» **Task directions**
In the passage on Europe and China, how much uranium will the French company Areva provide to the Chinese company CNGPC?

» **Passage for review**
——————

The truth seems to be that the European model has lost much of its attraction. The European Council on Foreign Relations argued in a 2009 paper that “The EU’s China strategy is based on an anachronistic belief that China, under the influence of European engagement, will liberalise its economy, improve the rule of law and democratise its politics. (…) Yet (…) China’s foreign and domestic policy has evolved in a way that has paid little heed to European values, and today Beijing regularly contravenes or even undermines them.”
Europe’s declining appeal means it can no longer set an example for regional development elsewhere, thus further undermining power to shape the international agenda.
- China is seizing opportunities in Europe
In February of this year, European Union officials went to Beijing in search of a Chinese contribution to the $665bn eurozone bail-out fund. With current annual trade flows between China and the EU amounting to more than $600bn, saving the euro is in China’s interest and China also greatly benefits from European R&D, its high-tech industry and its large internal market. These are among factors guiding China’s strategic investments; Beijing has invested in Germany’s Schwerin-Parchim airport to turn it into a transit hub for Chinese freighters in Europe as well as in the Greek capital’s port of Piraeus, the port of Naples and an air terminal just north of Rome for cargo from China. France and China have agreed that the French nuclear power company Areva will provide $3.5bn worth of uranium to the Chinese company CNGPC, and the two countries have also signed an agreement to co-operate on cellular telecommunications. Portugal and China have signed commercial agreements that include the joint construction of optical fibre networks. In Ireland, China plans to create a manufacturing hub in Athlone that would be free of many EU tariffs and quotas on imported Chinese goods.

——————

» **Dataset content**
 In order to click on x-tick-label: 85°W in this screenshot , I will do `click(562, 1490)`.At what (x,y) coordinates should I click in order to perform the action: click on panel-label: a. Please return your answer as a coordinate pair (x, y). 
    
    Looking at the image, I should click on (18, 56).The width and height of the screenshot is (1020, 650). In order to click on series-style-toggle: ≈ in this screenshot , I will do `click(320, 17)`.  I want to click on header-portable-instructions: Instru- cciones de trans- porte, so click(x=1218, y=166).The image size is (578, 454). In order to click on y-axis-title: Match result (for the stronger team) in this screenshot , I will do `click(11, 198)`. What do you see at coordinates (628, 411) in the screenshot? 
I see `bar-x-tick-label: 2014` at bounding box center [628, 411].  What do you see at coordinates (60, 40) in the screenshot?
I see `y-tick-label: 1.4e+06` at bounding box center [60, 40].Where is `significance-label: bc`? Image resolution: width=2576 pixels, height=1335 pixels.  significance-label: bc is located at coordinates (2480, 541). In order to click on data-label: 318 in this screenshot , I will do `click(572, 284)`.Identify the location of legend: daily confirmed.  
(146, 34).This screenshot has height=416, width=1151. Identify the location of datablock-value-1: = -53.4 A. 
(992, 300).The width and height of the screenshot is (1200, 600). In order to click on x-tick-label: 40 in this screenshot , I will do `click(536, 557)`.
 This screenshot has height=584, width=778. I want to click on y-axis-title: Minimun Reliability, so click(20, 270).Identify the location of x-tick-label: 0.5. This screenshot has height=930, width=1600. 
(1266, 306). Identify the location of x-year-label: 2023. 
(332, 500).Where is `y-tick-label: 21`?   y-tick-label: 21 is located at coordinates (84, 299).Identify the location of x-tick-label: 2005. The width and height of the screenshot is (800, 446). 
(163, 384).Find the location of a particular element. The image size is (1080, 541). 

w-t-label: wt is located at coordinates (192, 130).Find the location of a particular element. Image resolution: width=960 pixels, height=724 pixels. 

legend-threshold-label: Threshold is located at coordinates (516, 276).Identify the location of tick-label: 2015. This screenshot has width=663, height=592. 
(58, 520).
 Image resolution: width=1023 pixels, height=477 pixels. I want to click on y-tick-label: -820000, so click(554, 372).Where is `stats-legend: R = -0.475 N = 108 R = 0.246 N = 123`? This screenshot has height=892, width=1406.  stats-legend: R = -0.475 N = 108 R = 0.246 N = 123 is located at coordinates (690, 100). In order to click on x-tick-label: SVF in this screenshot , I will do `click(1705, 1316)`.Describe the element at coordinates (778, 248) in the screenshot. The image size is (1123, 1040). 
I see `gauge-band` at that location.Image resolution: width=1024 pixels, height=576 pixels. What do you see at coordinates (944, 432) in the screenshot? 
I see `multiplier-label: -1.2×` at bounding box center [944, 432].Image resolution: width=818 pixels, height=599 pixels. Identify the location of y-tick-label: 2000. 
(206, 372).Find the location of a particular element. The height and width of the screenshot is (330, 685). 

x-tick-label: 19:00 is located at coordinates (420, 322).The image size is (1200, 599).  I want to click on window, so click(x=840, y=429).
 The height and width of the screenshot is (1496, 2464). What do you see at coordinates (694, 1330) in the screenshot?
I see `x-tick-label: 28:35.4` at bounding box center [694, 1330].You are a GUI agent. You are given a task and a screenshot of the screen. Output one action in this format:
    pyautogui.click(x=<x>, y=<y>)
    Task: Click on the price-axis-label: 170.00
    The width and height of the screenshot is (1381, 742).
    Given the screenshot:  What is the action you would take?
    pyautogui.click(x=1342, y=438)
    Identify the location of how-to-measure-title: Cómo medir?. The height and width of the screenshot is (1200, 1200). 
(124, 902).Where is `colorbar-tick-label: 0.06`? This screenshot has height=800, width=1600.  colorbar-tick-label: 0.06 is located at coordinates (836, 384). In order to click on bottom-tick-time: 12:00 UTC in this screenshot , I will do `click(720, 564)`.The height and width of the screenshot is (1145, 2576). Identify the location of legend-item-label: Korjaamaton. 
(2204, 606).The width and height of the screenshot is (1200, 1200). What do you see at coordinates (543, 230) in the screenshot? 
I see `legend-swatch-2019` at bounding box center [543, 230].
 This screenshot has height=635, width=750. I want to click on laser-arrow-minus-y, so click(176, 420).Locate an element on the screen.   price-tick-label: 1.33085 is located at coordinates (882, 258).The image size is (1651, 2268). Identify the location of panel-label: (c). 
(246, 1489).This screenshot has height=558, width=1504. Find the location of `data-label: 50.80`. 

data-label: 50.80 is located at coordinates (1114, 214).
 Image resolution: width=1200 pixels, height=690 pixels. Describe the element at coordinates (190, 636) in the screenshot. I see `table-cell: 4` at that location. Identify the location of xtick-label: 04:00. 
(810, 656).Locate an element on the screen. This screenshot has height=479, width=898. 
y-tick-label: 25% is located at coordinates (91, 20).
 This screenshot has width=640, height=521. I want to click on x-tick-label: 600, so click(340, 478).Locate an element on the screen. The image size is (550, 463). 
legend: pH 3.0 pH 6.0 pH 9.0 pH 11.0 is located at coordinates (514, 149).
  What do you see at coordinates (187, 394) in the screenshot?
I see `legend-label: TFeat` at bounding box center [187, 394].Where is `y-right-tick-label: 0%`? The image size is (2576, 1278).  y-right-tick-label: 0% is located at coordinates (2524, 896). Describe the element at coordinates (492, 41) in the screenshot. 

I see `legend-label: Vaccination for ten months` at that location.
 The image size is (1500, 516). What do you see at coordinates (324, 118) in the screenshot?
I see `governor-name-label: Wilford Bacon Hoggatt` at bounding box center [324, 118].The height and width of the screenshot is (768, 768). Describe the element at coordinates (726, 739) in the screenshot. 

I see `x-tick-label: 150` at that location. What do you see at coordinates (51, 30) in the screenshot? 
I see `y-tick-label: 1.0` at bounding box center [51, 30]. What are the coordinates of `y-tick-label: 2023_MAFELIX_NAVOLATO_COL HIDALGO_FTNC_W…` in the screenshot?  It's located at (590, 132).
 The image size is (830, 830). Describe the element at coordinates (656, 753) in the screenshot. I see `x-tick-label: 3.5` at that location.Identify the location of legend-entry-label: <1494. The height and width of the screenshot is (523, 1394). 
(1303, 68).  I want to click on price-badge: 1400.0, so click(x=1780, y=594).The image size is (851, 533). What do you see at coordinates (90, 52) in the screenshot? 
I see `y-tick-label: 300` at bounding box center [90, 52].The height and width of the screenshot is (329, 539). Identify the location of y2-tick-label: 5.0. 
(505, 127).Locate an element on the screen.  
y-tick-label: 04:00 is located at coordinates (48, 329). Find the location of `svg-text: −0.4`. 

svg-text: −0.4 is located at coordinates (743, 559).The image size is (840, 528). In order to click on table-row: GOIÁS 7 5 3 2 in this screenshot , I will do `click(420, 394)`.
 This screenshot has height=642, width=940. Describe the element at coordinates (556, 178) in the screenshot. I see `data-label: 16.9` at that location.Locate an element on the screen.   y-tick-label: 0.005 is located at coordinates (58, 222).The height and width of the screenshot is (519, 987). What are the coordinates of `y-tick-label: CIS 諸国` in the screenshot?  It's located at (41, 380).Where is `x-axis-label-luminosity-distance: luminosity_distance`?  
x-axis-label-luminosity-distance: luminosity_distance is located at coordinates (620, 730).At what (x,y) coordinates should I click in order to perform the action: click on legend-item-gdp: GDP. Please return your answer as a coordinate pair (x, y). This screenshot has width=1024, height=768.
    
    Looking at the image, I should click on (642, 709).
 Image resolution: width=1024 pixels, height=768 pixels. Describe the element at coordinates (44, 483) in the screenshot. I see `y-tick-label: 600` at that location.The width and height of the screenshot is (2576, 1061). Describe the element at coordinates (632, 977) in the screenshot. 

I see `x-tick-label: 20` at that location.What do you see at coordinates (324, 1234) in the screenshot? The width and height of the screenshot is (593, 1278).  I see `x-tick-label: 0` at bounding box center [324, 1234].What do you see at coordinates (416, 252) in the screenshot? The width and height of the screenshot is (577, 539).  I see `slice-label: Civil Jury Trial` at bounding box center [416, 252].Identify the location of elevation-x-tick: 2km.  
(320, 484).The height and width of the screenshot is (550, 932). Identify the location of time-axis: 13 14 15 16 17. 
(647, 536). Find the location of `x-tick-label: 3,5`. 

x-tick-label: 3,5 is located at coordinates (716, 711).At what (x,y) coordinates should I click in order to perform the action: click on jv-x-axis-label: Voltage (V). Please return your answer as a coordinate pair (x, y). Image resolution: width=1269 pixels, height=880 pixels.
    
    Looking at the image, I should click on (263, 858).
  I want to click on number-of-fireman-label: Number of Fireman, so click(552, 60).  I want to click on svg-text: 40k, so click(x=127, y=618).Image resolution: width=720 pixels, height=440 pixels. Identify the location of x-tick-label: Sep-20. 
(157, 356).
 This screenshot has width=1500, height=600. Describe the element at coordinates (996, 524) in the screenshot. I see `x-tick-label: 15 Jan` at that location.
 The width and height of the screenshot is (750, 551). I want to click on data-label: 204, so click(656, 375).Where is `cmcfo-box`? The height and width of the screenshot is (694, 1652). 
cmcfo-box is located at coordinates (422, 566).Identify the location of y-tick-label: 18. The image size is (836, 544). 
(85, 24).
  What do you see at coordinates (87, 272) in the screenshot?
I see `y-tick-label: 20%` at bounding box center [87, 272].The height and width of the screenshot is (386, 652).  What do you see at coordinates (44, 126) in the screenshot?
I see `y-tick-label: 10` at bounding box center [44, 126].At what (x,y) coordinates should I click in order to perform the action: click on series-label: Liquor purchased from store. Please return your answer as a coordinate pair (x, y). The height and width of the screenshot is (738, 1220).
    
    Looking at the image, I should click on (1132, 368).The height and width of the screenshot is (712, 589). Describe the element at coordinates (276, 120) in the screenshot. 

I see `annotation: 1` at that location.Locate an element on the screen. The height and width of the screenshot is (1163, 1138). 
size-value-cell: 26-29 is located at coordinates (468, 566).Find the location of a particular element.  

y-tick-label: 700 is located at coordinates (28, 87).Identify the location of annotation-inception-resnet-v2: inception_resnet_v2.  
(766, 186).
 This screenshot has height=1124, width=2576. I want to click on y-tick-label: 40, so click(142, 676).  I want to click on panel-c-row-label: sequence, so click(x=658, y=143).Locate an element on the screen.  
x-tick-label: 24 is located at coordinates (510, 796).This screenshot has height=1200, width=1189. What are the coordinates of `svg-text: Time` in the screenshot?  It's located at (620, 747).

——————

» **Problem solution**
$3.5bn worth of uranium.